主に「不動産」と「経済」の2つのテーマにフォーカスし、最新情報をわかりやすくお伝えします。

Vol.13

マンションの資産価値を決める要因は?

2021.3.31

「立地の重要性」を裏付ける調査データもあります。

下の図は、築10年前後の中古マンションについて、そのリセールバリューについて調査・分析したものです(東京カンテイ プレスリリース/2019年 中古マンションのリセールバリュー(首都圏)より)。リセールバリューとは「価格維持率」という意味で、竣工から10年が経過した分譲マンション(サンプルは築後9~11年の物件)を、最寄り駅別に分け、中古流通価格と分譲当時の価格を比較して算出した指数です。算出には下記の計算式が使われており、100%を超えていれば、買ったときよりも10年後のほうが値段が高い、資産価値が上がっているエリアと判断できる数値です。

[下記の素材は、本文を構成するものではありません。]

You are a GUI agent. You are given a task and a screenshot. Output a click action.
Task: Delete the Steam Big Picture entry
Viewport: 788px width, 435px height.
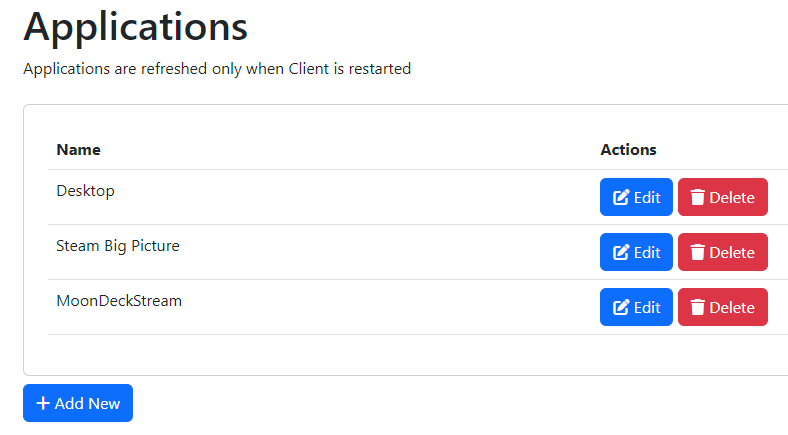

リセールバリュー(%)=中古流通時の価格 ÷ 新築分譲当時の価格 × 100

ちなみに駅別の上位では第1位「原宿」駅172.7%、 第2位「秋葉原」駅165.8%、 第3位「千駄ヶ谷」駅147.0%、以下「溜池山王」、「不動前」、「高輪台」、「半蔵門」、「東神奈川」、「飯田橋」、「麻布十番」と続きます。

2018年 首都圏リセールバリュー

この調査は2008年前後に分譲された物件を対象とした2019年時点での数値なので、コロナ禍を経た直近の状況には相対的に変化が生じている可能性もあります。ただ、都心部が大きく数値を下げているという実態はないので、「立地」の重要性は変わっていないと考えても良いでしょう。

駅からの徒歩分数は資産価値を大きく左右する

駅からの所要時間も資産価値に大きな影響を与えます。
これは3大都市圏の新築と中古マンションの坪単価を駅徒歩時間別に比較したものです(東京カンテイ プレスリリース/徒歩時間別 新築&中古マンション坪単価 2010年10月発表)。
新築分譲時の価格は市況や分譲会社の方針によっても左右されるため、相場との乖離が生じる可能性があります。しかし、中古物件になると需要と供給のバランスにより売買価格が決まるため、資産価値がより明確になります。

徒歩時間別 新築&中古マンション坪単価

グラフにあるように、中古マンションの場合は駅徒歩時間が長くなるにつれて、坪単価が下がっていく傾向が表れています。

エリア別にみても、近畿圏や中部圏の坪単価下落幅が緩やかなのに対して、首都圏では徒歩分数が遠くなるほど急激に坪単価が下がっていく傾向が見られます。これは早くから駅周辺の開発が進んだことで、駅周辺の土地面積が少なくなり、駅近物件の希少性がより顕著に表れていると考えることもできます。つまり、首都圏では駅に近い場所で新築マンションを供給できる土地は非常に少なく、希少性が高いということです。

この調査は約10年前のものなので、直近の傾向には変化が出ている可能性もあります。駅周辺の開発がさらに進み、駅近の新築マンションの希少性はさらに増している可能性があります。